■ Work to complete ■
(1) Answer these from the Dougherty interview text:
(a) In what city did Michael Dougherty grow up?
(b) Who caught up with Dougherty for the interview, and for what outlet?
(c) At age four, what two things did he say he wanted to do when he grew up?
(2) In the Dougherty interview text, swap "dinosaurs" for "fossils" throughout the part that opens with the words "I grew up in" and closes with "directors or otherwise?", and write out that part.

■ Document extract ■
+ + +
Michael Dougherty exploded onto Tinseltown’s radar with his work on the screenplay for ‘X2’. A few years later he found himself writing for Superman’s triumphant return to the big screen. While his success as a screenwriter has been nothing short of phenomenal, Michael has managed to pull a new ace from under his sleeve. What is the ace you ask? Well…, he somehow managed to put his pen down for a bit and directed one of the best Halloween films of the past three decades. ‘Trick ‘r Treat’ has been an instant hit with critics and fans alike, and is now challenging the throne of John Carpenter’s classic ‘Halloween’. Guided by the advice of his good friend Stan Winston, Michael Dougherty shows no signs of slowing down and is hell bent on pumping original content into the industry he loves so much. Steve Johnson of Icon vs. Icon recently caught up with Michael to discuss his past, his career as a screenwriter, the state of modern horror, and everything ‘Trick ‘r Treat’.
Where did you grow up?
I grew up in Columbus, Ohio.
When did you realize you wanted to pursue a career in the entertainment industry?
Well… I don’t think I really knew until probably high school. My Aunt tells me a story of when I was four. She asked what did I want to do when I grew up. I said dig up dinosaurs or make movies. So, apparently I knew back then. [laughs] The dinosaurs thing I put on hold, but I still intend on doing that at some point. [laughs]
Did you have any influences, be it other directors or otherwise?
+ + +
■ Collected material ■
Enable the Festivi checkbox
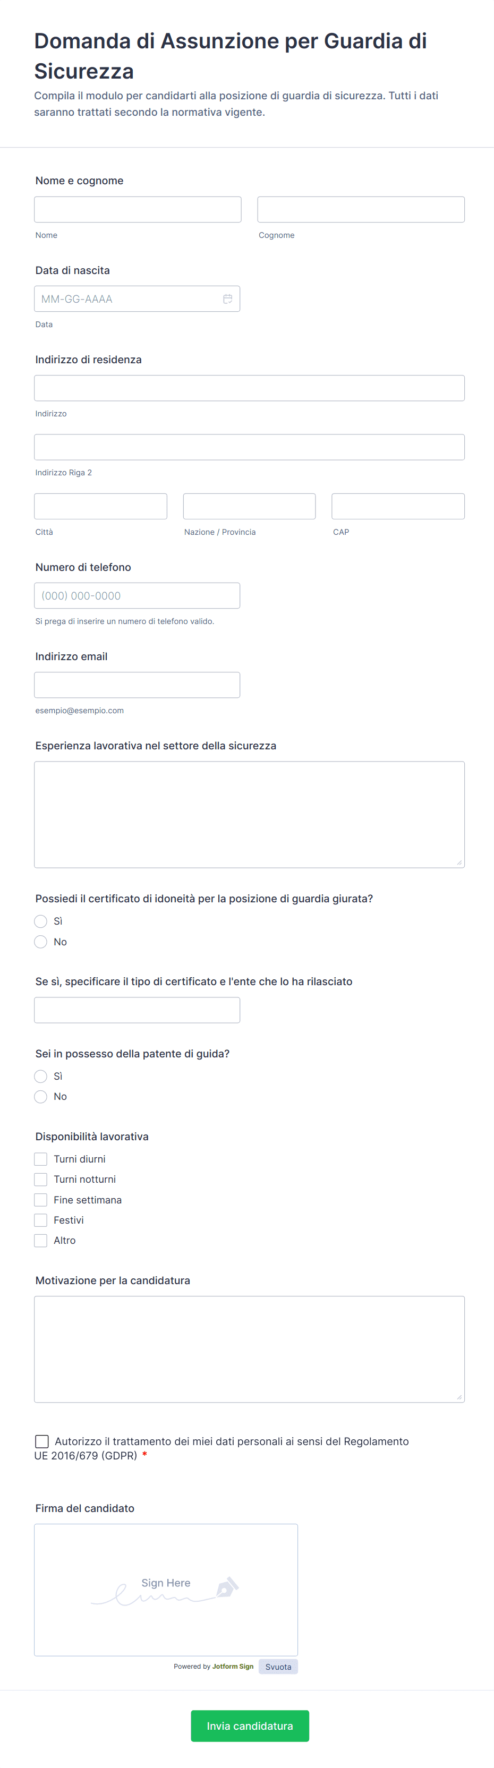This screenshot has width=494, height=1768. point(40,1220)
+ + +
■ Complete answers ■
(1)
(a) Columbus, Ohio.
(b) Steve Johnson of Icon vs. Icon.
(c) Dig up dinosaurs or make movies.

(2)
I grew up in Columbus, Ohio.
When did you realize you wanted to pursue a career in the entertainment industry?
Well… I don’t think I really knew until probably high school. My Aunt tells me a story of when I was four. She asked what did I want to do when I grew up. I said dig up fossils or make movies. So, apparently I knew back then. [laughs] The fossils thing I put on hold, but I still intend on doing that at some point. [laughs]
Did you have any influences, be it other directors or otherwise?